Web3 — sometimes called web 3.0 — is a popular buzzword. Queries on Google for the phrase peaked in early December, with search volume about 20 times that of just a year before.

Screenshot of a Google Trends report for "web3"

Google Trends shows an increase in search queries for “web3” in recent months.

Given this rise in interest, the trending web3 concept may be an idea ecommerce business owners and managers should understand.

If widely adopted, web3 may facilitate large and robust ecommerce transactions valued at hundreds of millions of dollars.

Web Evolution

The internet’s origins date back to the 1960s, when it was largely an academic and military project. Today, the web is interactive and social. Web3 proposes a new future for this now vital technology.

Juan Benet, CEO of Protocol Labs, addressed this evolution in four steps.

  • The internet describes the protocols and physical connections between computers. It is the “wire and the network.”
  • Web 1.0 facilitated the sharing of static files and information — the “read-only” web.
  • Web 2.0 added interactivity and social media. It allowed just about anyone to create and share content. Web2 is what we use now for everything from Facebook to ecommerce. It is the “read-write” web.
  • Web 3.0 is a software framework that reimagines web applications in a way that dilutes authority, verifies identity and intent, and builds a better, more sustainable set of tools for everyone to share and use, or so its proponents argue.

Web3 is not the “read-write-execute” web that pioneers imagined. It is instead the “read-write-truth” web.

Truth, not Trust

Today, web2 applications rely on centralized, trusted authorities and a handful of trusted security protocols. Everyone using the internet must trust governments and private organizations. This requires trusting both intent and action.

When someone types in a website address, authorities ensure that person ends up at the right site. Someone using Facebook trusts the company to store and share personal information. Someone shopping online must trust the merchants, payment processors, and protocol managers. Folks banking online trust multiple authorities.

The problem with this arrangement is that these authorities and security protocols are not always trustworthy. Here are some examples from 2021.

  • App developers unwittingly exposed more than 100 million Android users’ personal information.
  • Hackers scraped and disclosed the personal info of some 553 million Facebook users.
  • LinkedIn lost control of 700 million user records, releasing full names, phone numbers, physical locations, geolocation data, and more.

In addition to data breaches, which might be described as mistakes, many consumers have concerns about how their info is used by companies and governments.

Such privacy worries have prompted significant changes in data collection laws worldwide and impacted how online advertising works across devices.

In short, web2 apps require trust but don’t always merit it.

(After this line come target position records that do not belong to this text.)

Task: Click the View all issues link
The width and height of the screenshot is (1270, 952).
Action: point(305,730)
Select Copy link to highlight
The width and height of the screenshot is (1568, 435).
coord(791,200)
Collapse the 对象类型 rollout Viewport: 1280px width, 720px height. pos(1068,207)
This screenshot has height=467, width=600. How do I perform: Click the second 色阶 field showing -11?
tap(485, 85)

In contrast, web3 is trustless. The web3 framework assumes no individual or organization is trustworthy, so it verifies identity and intent every time.

It decentralizes applications in much the same way that cryptocurrencies decentralize money.

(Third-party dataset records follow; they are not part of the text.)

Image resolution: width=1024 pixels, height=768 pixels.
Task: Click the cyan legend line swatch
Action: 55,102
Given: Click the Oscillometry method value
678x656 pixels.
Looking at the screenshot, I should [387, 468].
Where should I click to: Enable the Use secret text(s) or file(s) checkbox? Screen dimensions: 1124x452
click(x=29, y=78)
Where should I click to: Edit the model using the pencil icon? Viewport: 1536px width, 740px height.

In a sense, web3 is meant to be a panacea for the security, privacy, and trust issues in the current interactive and social web.

Or to paraphrase Dr. Gavin Wood, an Ethereum (cryptocurrency) founder and the president of the Web3 Foundation, the next generation of the web will have no trust, but it will have truth.

Screenshot of of Web3 home page, which reads, "We fund research and development teams who are building the foundation of the decentralized web."

The Web3 Foundation funds “research and development teams who are building the foundation of the decentralized web.”

Economically Strong

“Web3 is an extensible framework for creating massively multi-user, economically strong applications,” said Wood. It is also a “reliable, robust means of helping [an] application stay useful in adverse conditions.”

For our context, the key phrase in Wood’s definition is “economically strong.” According to Wood, this means applications would be safe for very large financial transactions.

Today someone might make an online payment of several thousand dollars without much thought. But two companies closing a $10 million deal would involve lawyers and contracts.

At the $10 million level, web2 ecommerce authorities are just not trustworthy enough. The parties involved would, instead, trust the legal jurisdiction where the contracts are recorded to ensure performance as promised.

“Software such as Facebook or Twitter is not so economically strong…you wouldn’t want to transact agreements worth hundreds of millions of dollars over Facebook,” said Wood.

“What we’re creating are applications that are economically strong, that do give you strong guarantees and the ability to make economically strong signals.”

All of this is theoretical for now. But web3 and associated cryptocurrencies might open the door for new forms of large-scale ecommerce and everyday transactions.

But not yet. Web3 has garnered interest, but it has yet to produce the effects that Wood describes. What’s more, almost no one imagines that web3 will replace web2. Rather, both will live side-by-side for years.